En este momento se acercó un cliente y ella tuvo que interrumpir la conversación. Yo me fui de allí, enfadado con ella, enfadado con Danny y enfadado conmigo mismo por aquella escena. Tenía que haber supuesto que mis sentimientos por Constance eran mucho más fuertes de lo que yo había sospechado. ¿O tal vez los celos habían hecho crecer tales sentimientos? Los celos, esa horrible droga que puede convertir una agradable atracción en una tediosa obsesión.

Pero no parecía que Danny hubiese causado una honda impresión solamente en Constance. También la había causado en su padre, su verdadero objetivo, e incluso en su madrastra. Hugo Warren, que había ido al mercadillo para apoyar el puesto de su esposa, me localizó y me hizo señas para que me acercase. Tuve que escuchar los encendidos elogios que le dedicó a un relato que Danny había tenido el descaro de plantar ante las narices del editor.

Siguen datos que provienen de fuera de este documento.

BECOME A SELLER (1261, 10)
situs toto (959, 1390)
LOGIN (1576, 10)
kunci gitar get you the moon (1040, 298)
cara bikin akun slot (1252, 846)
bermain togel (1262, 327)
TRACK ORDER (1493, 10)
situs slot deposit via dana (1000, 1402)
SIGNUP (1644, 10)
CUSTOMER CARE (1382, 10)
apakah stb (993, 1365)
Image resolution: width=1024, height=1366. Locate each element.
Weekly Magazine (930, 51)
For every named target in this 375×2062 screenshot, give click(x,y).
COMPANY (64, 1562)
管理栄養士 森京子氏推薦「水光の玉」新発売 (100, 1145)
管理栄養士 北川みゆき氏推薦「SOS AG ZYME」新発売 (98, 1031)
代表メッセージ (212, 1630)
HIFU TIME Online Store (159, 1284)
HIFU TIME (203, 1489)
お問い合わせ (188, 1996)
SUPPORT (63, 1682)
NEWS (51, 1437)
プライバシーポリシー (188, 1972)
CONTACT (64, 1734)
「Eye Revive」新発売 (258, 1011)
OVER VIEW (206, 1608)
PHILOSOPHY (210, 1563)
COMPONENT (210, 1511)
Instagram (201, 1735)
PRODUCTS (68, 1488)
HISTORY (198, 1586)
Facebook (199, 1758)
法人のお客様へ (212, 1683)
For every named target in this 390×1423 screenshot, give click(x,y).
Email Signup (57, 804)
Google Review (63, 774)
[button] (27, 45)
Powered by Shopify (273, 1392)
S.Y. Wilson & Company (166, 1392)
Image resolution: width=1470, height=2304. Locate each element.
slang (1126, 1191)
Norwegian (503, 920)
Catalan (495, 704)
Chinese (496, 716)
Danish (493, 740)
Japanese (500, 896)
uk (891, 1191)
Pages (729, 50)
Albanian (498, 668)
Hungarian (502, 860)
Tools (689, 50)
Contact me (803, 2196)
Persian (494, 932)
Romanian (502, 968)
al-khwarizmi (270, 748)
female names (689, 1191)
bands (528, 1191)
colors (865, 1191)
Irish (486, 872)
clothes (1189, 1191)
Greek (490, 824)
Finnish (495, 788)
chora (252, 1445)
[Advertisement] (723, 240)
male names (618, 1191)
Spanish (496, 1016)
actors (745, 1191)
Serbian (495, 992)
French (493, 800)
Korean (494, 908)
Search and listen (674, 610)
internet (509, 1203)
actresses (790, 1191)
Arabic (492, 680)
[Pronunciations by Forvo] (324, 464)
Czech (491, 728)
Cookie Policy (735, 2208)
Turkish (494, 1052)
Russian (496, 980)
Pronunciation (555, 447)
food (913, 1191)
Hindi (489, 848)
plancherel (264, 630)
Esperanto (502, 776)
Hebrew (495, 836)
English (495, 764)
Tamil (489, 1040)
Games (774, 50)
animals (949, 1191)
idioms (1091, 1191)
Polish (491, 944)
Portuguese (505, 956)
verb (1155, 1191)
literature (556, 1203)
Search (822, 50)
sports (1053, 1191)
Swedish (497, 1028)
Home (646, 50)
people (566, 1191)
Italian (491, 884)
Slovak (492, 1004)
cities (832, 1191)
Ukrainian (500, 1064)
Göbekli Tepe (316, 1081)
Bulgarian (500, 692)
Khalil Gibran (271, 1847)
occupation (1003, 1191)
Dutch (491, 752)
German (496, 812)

—Dile que te lo enseñe, Oscar. Es acerca de un viejo catedrático de Inglés en una facultad de la Ivy League. Es uno de los más notables logros de un veinteañero que haya leído nunca. ¡Créeme, tu amigo Winslow es un hombre a tener en cuenta!

Es decir, Danny no se conformaría sólo con mi chica, si es que la quería. ¡Tenía que tener también a mi mentor! Porque eso era lo que Hugo Warren había sido para mí desde que dejé atrás mis estudios en Saint Augustine y el tutelaje del señor Carnes. Como cliente de mi padre y, a diferencia de muchos otros, también amigo, venía a menudo a casa y se había tomado un interés amistoso por mis entusiasmos literarios. Había guiado mis lecturas enviándome libros desde su editorial. Incluso me permitió trabajar en su oficina durante un verano y me dijo que si terminaba descartando la abogacía, habría un hueco para mí en su empresa. Tenía unos cincuenta años, una estampa de caballero elegante, sobria y gallarda, vestía bien —casi demasiado bien—, con predilección por los tonos oscuros, permitiéndose alguna extravagancia solamente en las corbatas de seda y en los pañuelos.